» **TESTO SCELTO**:
Gran paura e grande speranza
Pericolo scampato. Già due guerre mondiali sono state avviate da errori sfruttati come pretesto. E ora dalla gran paura paradossalmente sembra nascere una rinnovata speranza. Primo obiettivo: spingere al negoziato il presidente ucraino Volodymyr Zelensky imbaldanzito dai successi sul campo e dall’appoggio di Biden. Ma ora quell’appoggio vacilla. Sono cambiati gli equilibri in Congresso. La Camera diventerà repubblicana. Il Senato rimane democratico. E si profila una maggioranza bipartisan in favore di un compromesso, mentre la Casa Bianca dà pubblicità agli incontri fra i capi dei servizi segreti russo e americano. Obiettivo: spiegare a Zelensky che ci sono dei "limiti". Questo il messaggio che William Burns, capo della Cia, ha portato a ieri a Kiev.
Ancora più categorico Kevin McCarthy, prossimo Speaker al posto di Nancy Pelosi: niente più assegni in bianco. Niente no fly zone sull’Ucraina. E diventano ancora più ’selettivi’ gli armamenti inviati laggiù.

» **COMPITI ED ESERCIZI**:
1) Rispondi alle seguenti domande sul testo scelto.
(a) Chi è il capo della Cia secondo il testo?
(b) Quale ramo del Congresso rimane democratico?
(c) Chi sarà il prossimo Speaker al posto di Nancy Pelosi?
2) Riscrivi il brano del testo scelto che va da "Gran paura e" fino a "ieri a Kiev." compreso, sostituendo "Casa Bianca" con "amministrazione americana".

» **I DATI**:
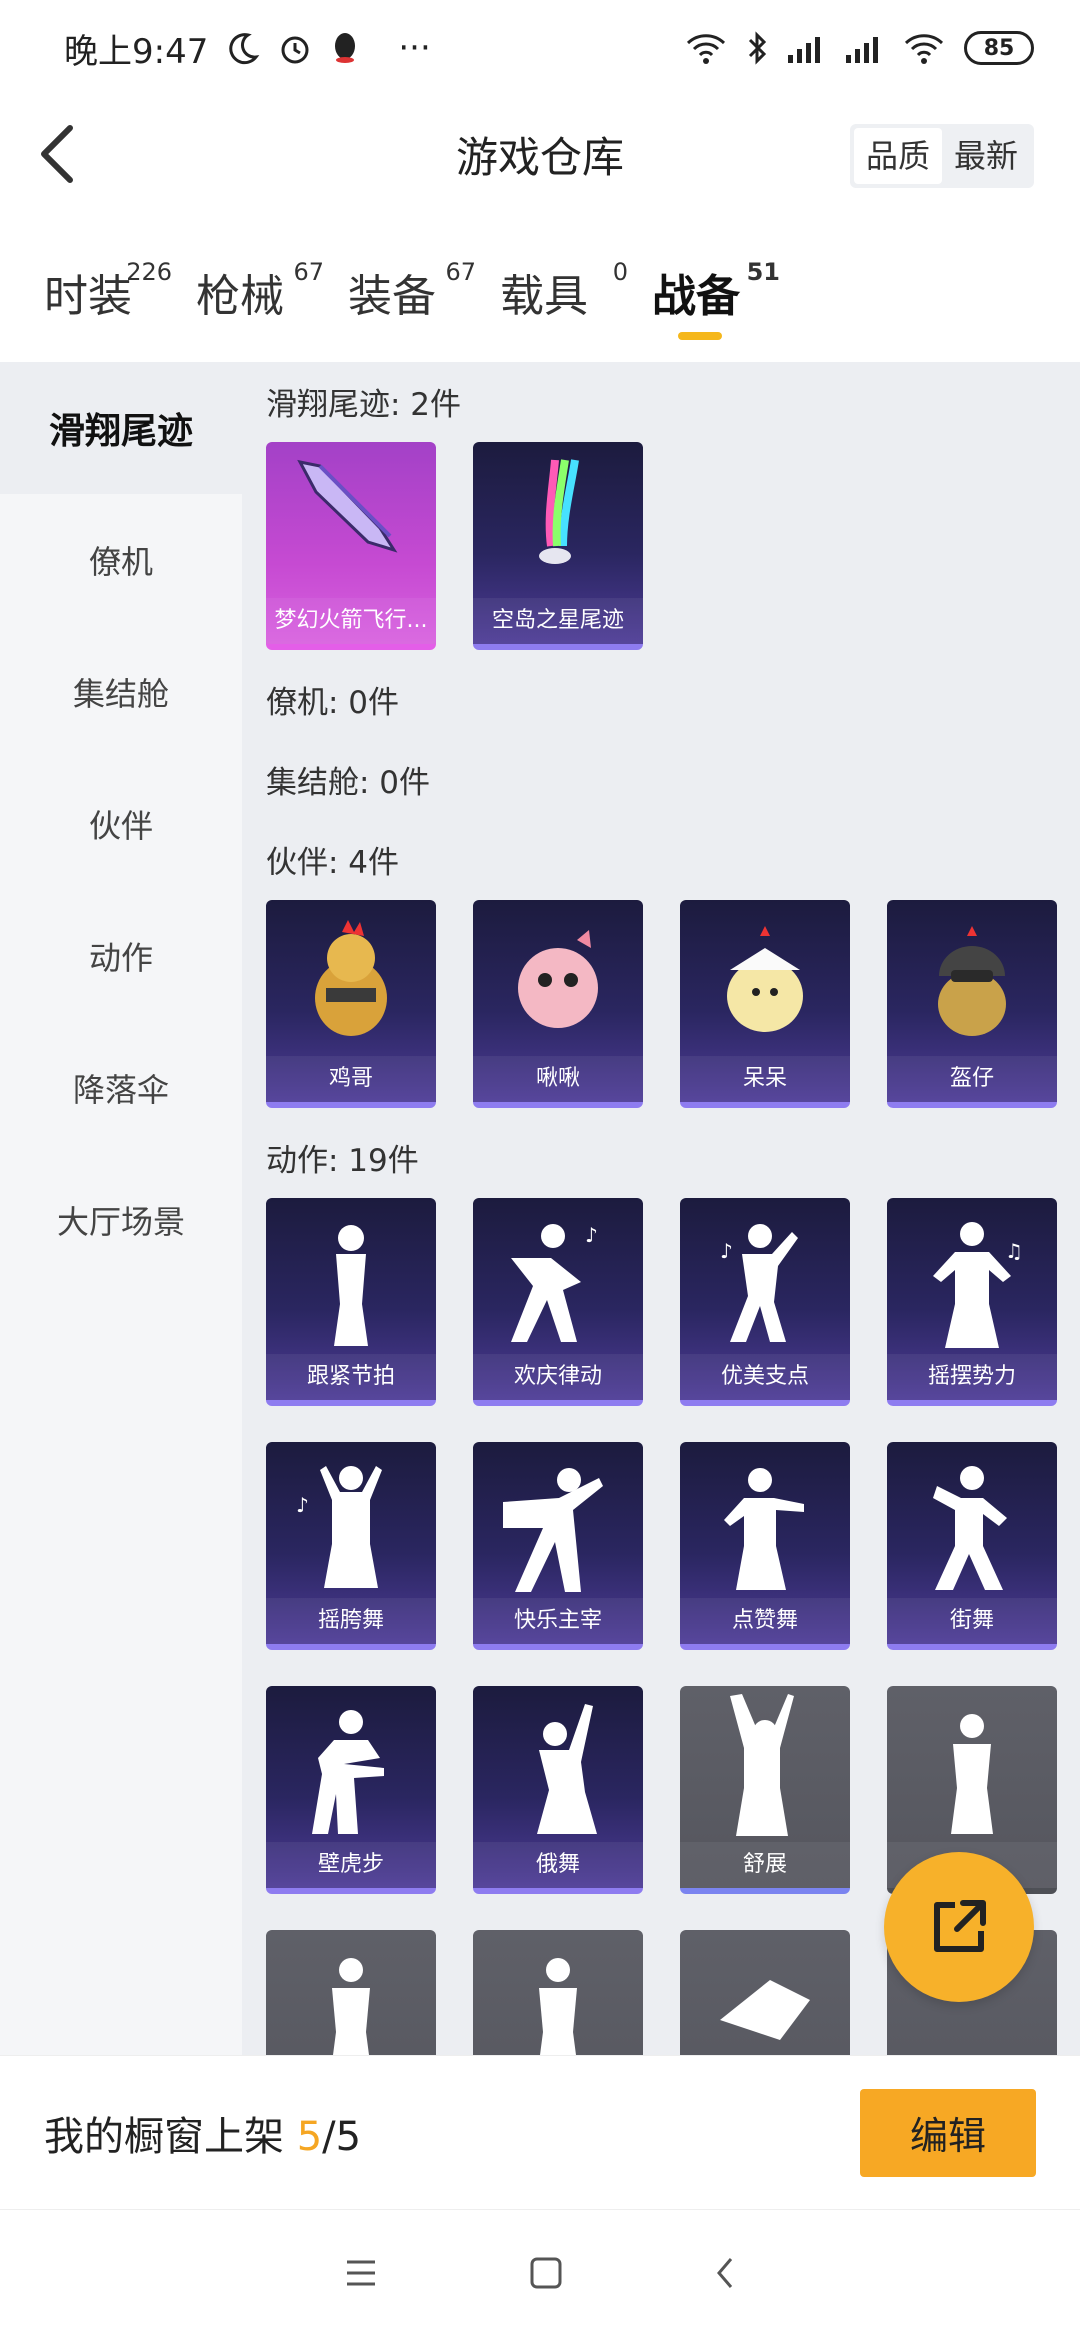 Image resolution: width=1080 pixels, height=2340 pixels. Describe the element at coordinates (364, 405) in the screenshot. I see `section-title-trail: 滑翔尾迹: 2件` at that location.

» **SOLUZIONI DELL'ESERCIZIO**:
1)
(a) Il capo della Cia è William Burns.
(b) Il Senato rimane democratico.
(c) Il prossimo Speaker sarà Kevin McCarthy.

2)
Gran paura e grande speranza
Pericolo scampato. Già due guerre mondiali sono state avviate da errori sfruttati come pretesto. E ora dalla gran paura paradossalmente sembra nascere una rinnovata speranza. Primo obiettivo: spingere al negoziato il presidente ucraino Volodymyr Zelensky imbaldanzito dai successi sul campo e dall’appoggio di Biden. Ma ora quell’appoggio vacilla. Sono cambiati gli equilibri in Congresso. La Camera diventerà repubblicana. Il Senato rimane democratico. E si profila una maggioranza bipartisan in favore di un compromesso, mentre la amministrazione americana dà pubblicità agli incontri fra i capi dei servizi segreti russo e americano. Obiettivo: spiegare a Zelensky che ci sono dei "limiti". Questo il messaggio che William Burns, capo della Cia, ha portato a ieri a Kiev.